• November 24, 2024
ADB dan kawasan mendorong lebih banyak KPS karena pemerintah Duterte mempertimbangkan lebih sedikit KPS

ADB dan kawasan mendorong lebih banyak KPS karena pemerintah Duterte mempertimbangkan lebih sedikit KPS

YOKOHAMA, Jepang (DIPERBARUI) – Bank Pembangunan Asia (ADB) mendorong lebih banyak kemitraan publik-swasta (KPS) sejalan dengan prioritasnya untuk mendukung pembangunan infrastruktur.

Pada pertemuan tahunan Bank Dunia yang ke-50 di sini, mobilisasi sumber daya swasta untuk pembangunan, bersama dengan pembangunan infrastruktur, merupakan salah satu dari 5 prioritas ADB.

“Hal ini termasuk mendorong penggunaan kemitraan publik-swasta (KPS) secara lebih besar dan efektif. Pendekatan ini bukanlah hal baru. Di Jepang pada akhir abad ke-19, misalnya, banyak layanan kereta api dan listrik dimulai oleh perusahaan swasta inovatif berdasarkan konsesi yang diberikan oleh pemerintah,” kata Presiden ADB Takehiko Nakao dalam pidato pembukaannya pada Sabtu, 6 Mei.

Bahkan Wakil Perdana Menteri Taro Aso dari Jepang mendesak bank tersebut untuk “lebih memobilisasi pembiayaan sektor swasta, termasuk melalui KPS.” Jepang adalah negara donor terbesar ADB.

Meskipun Bank Dunia mendorong hal tersebut, di Filipina pemerintahan Presiden Filipina Rodrigo Duterte telah mengusulkan peralihan ke bantuan pembangunan resmi (ODA) untuk proyek infrastruktur, dan lebih sedikit PPP.

Menteri Keuangan Carlos Dominguez III mengatakan pemerintahan Duterte akan menghindari jalur KPS pada proyek infrastruktur tertentu untuk mempercepat penyelesaian dan menghemat biaya.

Bahkan direktur eksekutif Pusat KPS yang baru, Ferdinand Pecson, mengatakan bahwa Filipina mungkin akan menerima lebih sedikit proyek KPS dibandingkan sebelumnya karena pemerintah sedang mencari metode baru yang paling sesuai dengan setiap kesepakatan infrastruktur publik.

“Kami melihat ini secara total, mulai dari pembiayaan hingga pengoperasian dan pemeliharaan. Jika ternyata pemerintah lebih baik membangun infrastruktur menggunakan pembiayaan pinjaman lunak dengan suku bunga lebih rendah, kami akan mengejarnya,” tambah Pecson.
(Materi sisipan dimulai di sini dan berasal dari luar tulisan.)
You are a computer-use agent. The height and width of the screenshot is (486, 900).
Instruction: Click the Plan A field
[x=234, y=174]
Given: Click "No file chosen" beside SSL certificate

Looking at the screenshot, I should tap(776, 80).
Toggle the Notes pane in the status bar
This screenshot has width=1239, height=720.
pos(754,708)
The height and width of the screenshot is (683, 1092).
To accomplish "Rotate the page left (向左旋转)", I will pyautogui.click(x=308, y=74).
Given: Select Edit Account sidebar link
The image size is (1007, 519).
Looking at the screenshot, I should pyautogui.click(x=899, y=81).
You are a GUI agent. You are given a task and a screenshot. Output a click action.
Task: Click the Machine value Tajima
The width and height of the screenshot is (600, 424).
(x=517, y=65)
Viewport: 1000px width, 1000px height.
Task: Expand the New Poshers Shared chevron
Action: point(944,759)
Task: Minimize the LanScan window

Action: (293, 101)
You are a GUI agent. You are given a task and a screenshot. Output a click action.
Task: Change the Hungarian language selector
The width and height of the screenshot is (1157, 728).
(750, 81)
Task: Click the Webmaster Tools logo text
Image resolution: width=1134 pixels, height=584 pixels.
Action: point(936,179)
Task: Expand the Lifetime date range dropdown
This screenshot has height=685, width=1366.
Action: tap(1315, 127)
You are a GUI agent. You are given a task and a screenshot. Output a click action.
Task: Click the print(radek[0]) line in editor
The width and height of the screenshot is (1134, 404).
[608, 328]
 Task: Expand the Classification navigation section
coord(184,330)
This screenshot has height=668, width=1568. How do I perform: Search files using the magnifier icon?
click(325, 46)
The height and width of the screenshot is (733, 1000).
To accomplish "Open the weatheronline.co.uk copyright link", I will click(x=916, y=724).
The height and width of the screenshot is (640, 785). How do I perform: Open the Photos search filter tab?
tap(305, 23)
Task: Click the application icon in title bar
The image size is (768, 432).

Pandangan Filipina berbeda dengan negara lain di kawasan ini. Direktur Jenderal Operasi Sektor Swasta ADB Michael Barrow mengatakan ia melihat semakin banyak negara yang membuka diri terhadap KPS.

“Setiap pemerintahan, ke mana pun saya pergi, berbicara tentang KPS. Diterima, modalitasnya diterima. Saya berharap di Filipina hal ini terus berlanjut, namun Filipina jelas merupakan salah satu pionir pembicaraan ini,” kata Barrow, Sabtu.

“Saya pikir titik kritisnya, dalam hal kesediaan untuk terlibat dan kesediaan untuk terlibat dengan sektor swasta, merupakan bagian besar dari solusi ke depan di Asia.”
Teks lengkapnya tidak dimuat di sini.